Image of Alessandro Rizzo


Modeling and forecasting epidemics have had a century-long history within the scientific community, dating back from the early nineteen-hundreds. At that time, big cities began to flourish worldwide, constituting the most important fabric upon which epidemics can spread. Since the inception of the COVID-19 pandemic, however, epidemic predictions have abandoned the strict circle of scientists and have started to entice the general public, raising as much interest as weather forecast. The two activities have many aspects in common; however, forecasting epidemics is subject to additional sources of uncertainty: human heterogeneity and behavior, spatial distribution and, today more than ever, rapid travels. Still nowadays, the role of cities is key in shaping the course of an epidemic, whereby a localized spread can easily turn in a planetary threat. 

In this talk, I will revise basic concepts of epidemic modeling, starting from the forefather (and simplest) approach, which assumes that people perfectly mix all together like cocktail ingredients in a shaker, toward more and more complex modeling techniques designed to account for realistic features of humans, leveraging graph theory, statistical physics, data science and agent-based computations.
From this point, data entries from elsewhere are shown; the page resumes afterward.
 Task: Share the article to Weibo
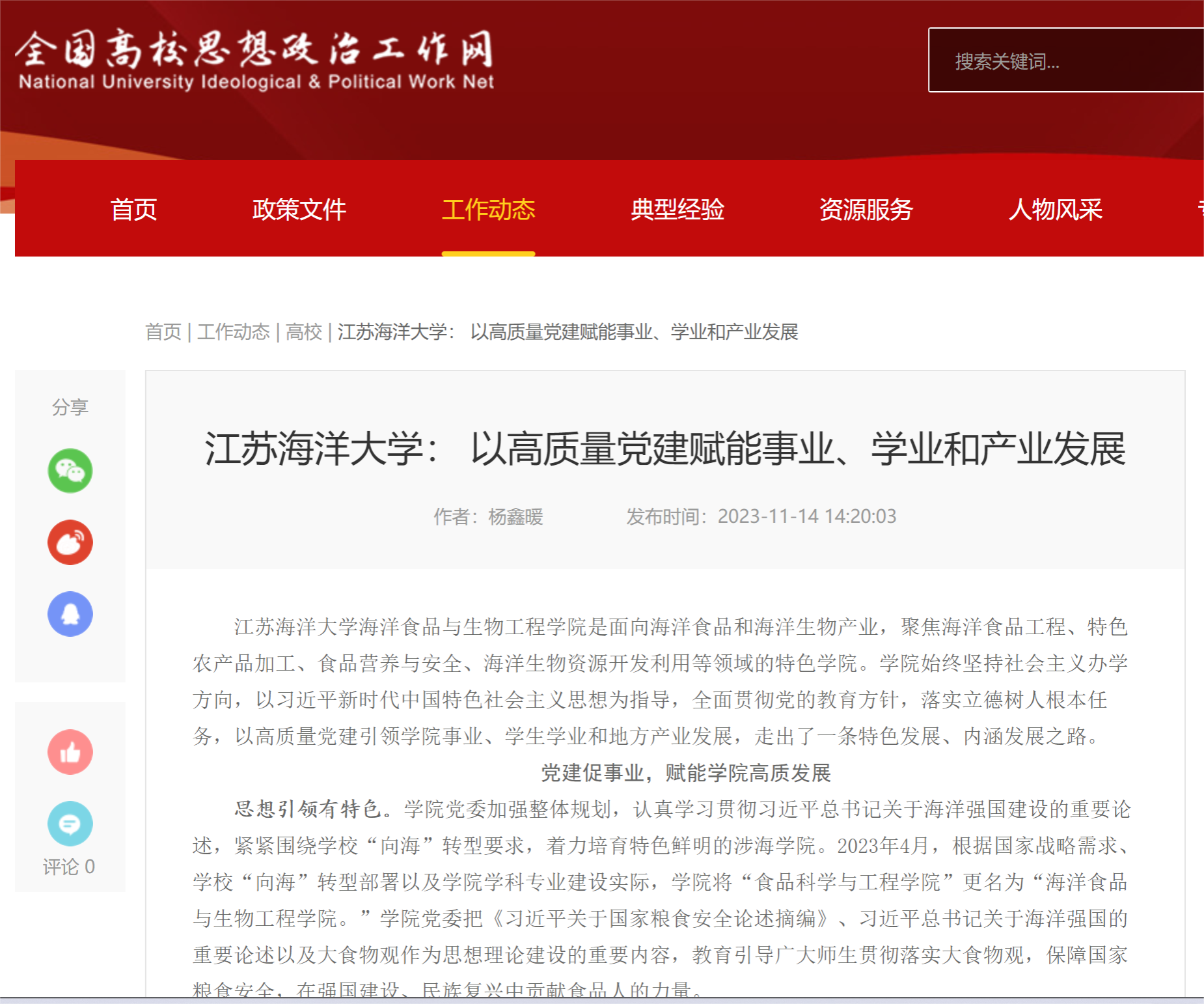[70, 542]
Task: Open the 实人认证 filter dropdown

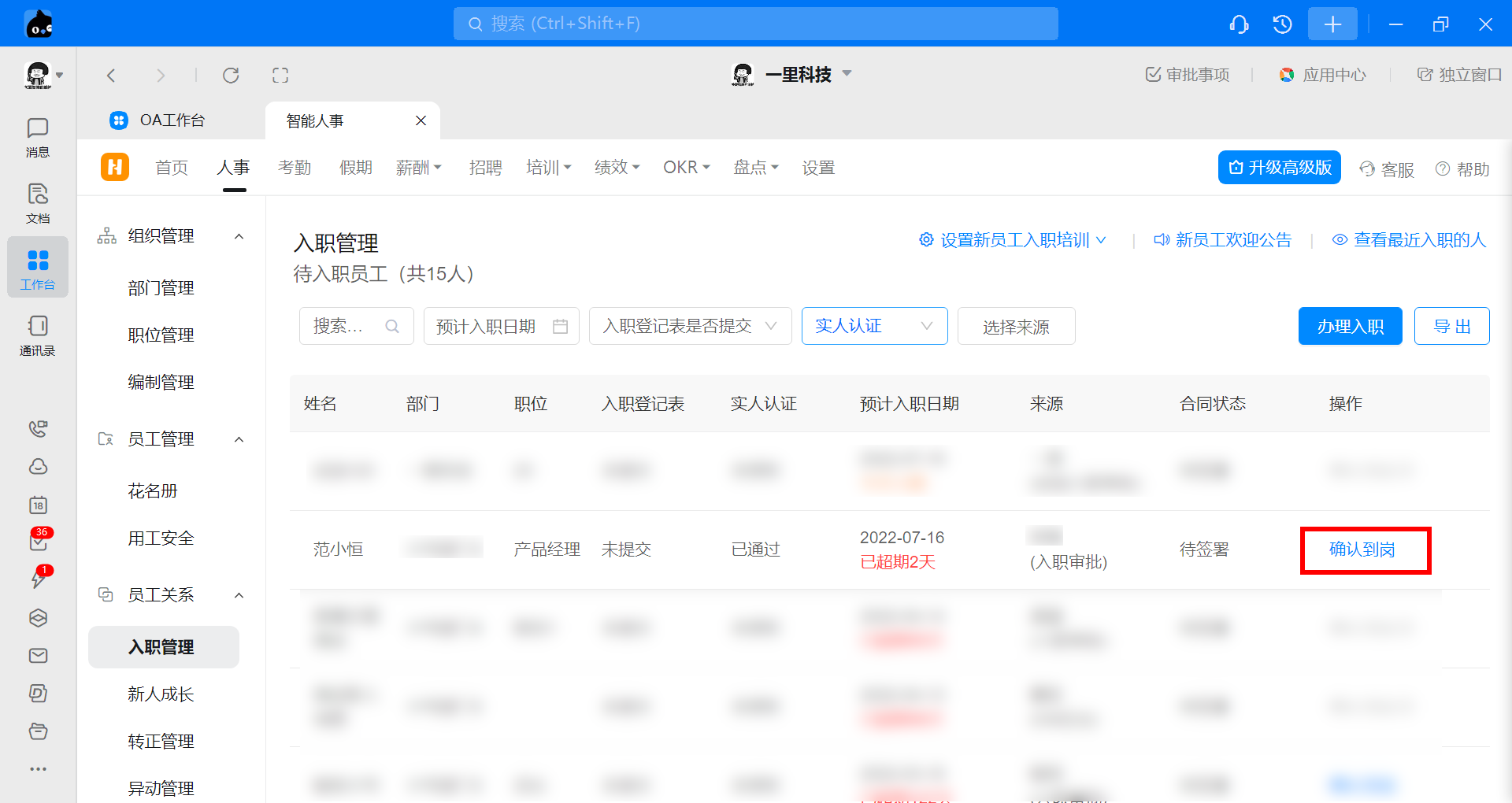Action: [874, 326]
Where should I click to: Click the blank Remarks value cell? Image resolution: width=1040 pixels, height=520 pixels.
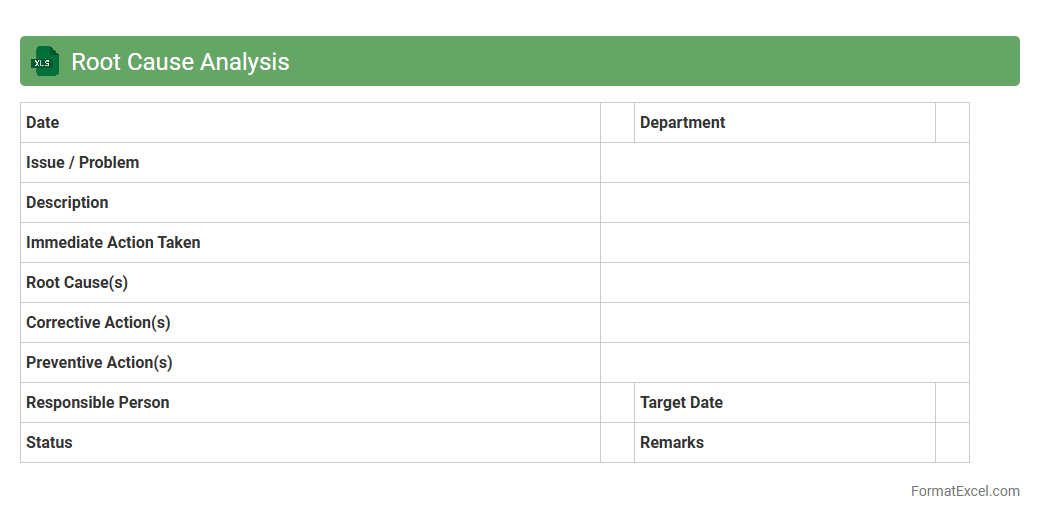coord(952,443)
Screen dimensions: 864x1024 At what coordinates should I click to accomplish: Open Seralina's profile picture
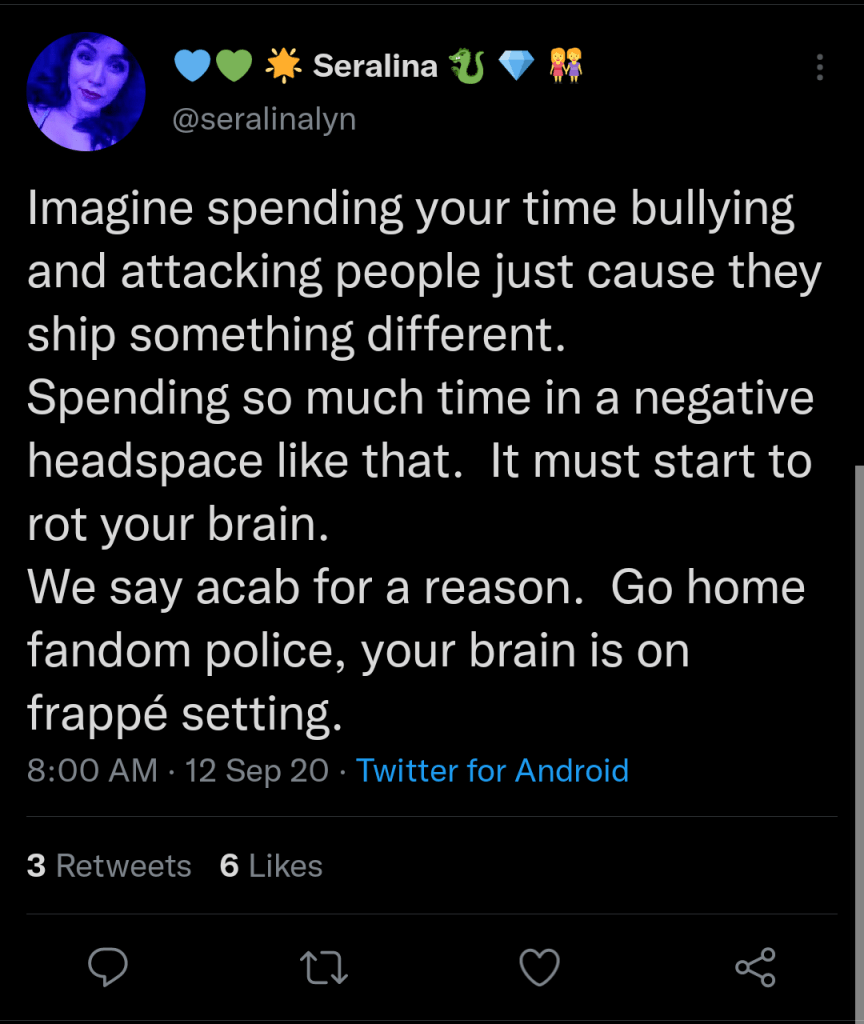point(86,92)
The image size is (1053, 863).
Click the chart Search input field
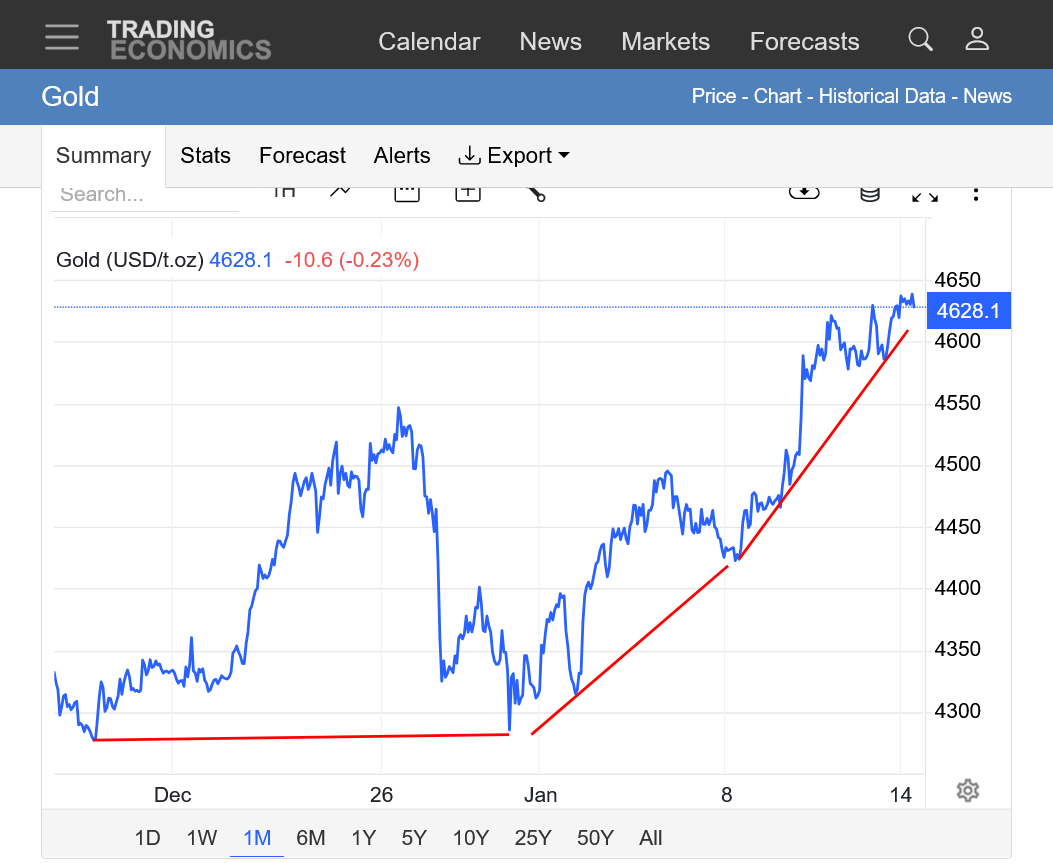pyautogui.click(x=145, y=195)
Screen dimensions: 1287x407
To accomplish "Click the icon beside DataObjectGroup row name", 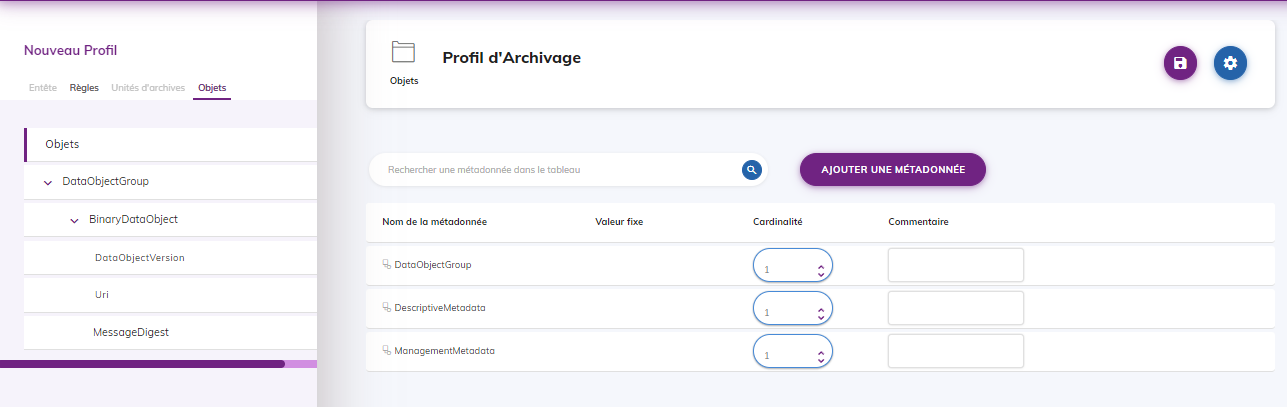I will pyautogui.click(x=386, y=265).
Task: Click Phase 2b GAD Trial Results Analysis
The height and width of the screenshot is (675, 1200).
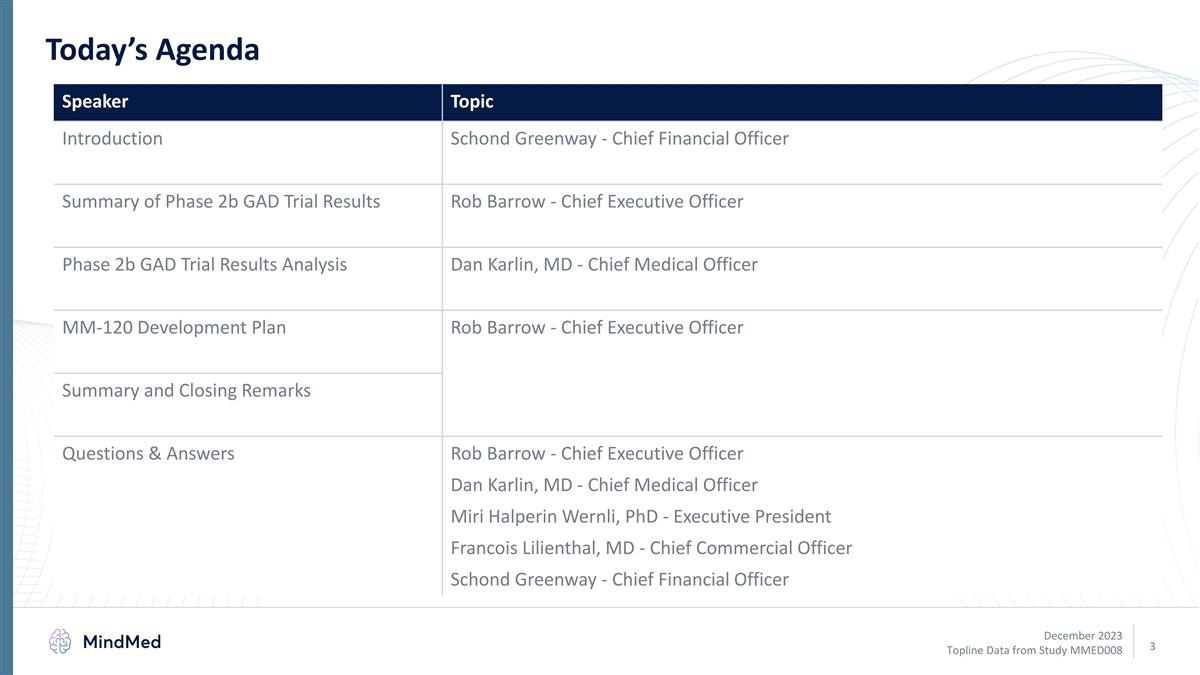Action: pyautogui.click(x=204, y=265)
I will also guide you through some milestones of our research results, obtained in collaboration with the Dynamical Systems Laboratory of NYU Tandon. We will deal with some methodological aspects and, most importantly, applications, including our efforts on Ebola in West Africa and on COVID-19 in New York State and in Italy.

Image of Alessandro Rizzo

Alessandro Rizzo, Associate Professor at Politecnico di Torino, Italy; Visiting Professor at the Institute of Invention, Innovation, and Entrepreneurship, NYU Tandon School of Engineering

Alessandro Rizzo is an Associate Professor at Politecnico di Torino, Italy, where he directs the Complex Systems Laboratory. He is also a Visiting Professor at the Institute of Invention, Innovation, and Entrepreneurship at the New York University Tandon School of Engineering. Dr. Rizzo conducts and supervises research on modeling, analysis and control of complex systems and networks, distributed estimation and control, bioinspired and distributed robotics, and nonlinear dynamics. He holds two international patents; he authored one book and more than 200 papers in peer-reviewed international journals and conference proceedings. He is a Senior Member of the IEEE and a Distinguished Lecturer of the IEEE Nuclear and Plasma Science Society and was the recipient of two Amazon Research Awards in Robotics, in 2019 and 2021.